Apr 29, 2008

CASAS helps students study for finals

by Amanda Sullivan
Thoughts of tests and passing grades are beginning to plague students’ minds as they prepare for end-of-the-semester exams on Liberty University’s campus. Many students are forced to cope even while they have poor study habits and test anxiety. Fear and ill preparation may be battled by learning good study skills. Adequate study skills may be difficult to learn and put into practice, but once the skills are learned, the student will benefit for years to come. Test anxiety is common among many college students. Learning how to study effectively will reduce the chance of developing a case of test anxiety, which will allow the student to perform better on exams. “While we don’t know the exact number of students who have test anxiety, it is safe to say that many students have some form of test anxiety,” Retention Coordinator for Academics Lisa Taylor said. “Having a mild case of test anxiety is not always bad, especially if it causes one to stay focused on the task at hand (test preparation).” Students should learn to recognize indicators of test anxiety.
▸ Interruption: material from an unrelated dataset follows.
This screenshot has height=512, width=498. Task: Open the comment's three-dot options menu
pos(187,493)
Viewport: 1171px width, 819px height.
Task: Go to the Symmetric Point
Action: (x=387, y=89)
The symptoms are mainly emotional, behavioral or physical. Poor concentration, negative self-talk, having a short temper, bad sleeping habits (sleeping too much or insomnia), rapid heartbeat, tightened muscles, headaches, sweaty palms and nausea are common signs of test anxiety, according to information provided by the Center for Academic Support and Advising Services (CASAS). Test anxiety is manageable, though. Students should maintain a positive attitude and outlook about the test, use relaxation techniques, get a good night’s sleep, prepare for the test ahead of time and arrive early for class on test day.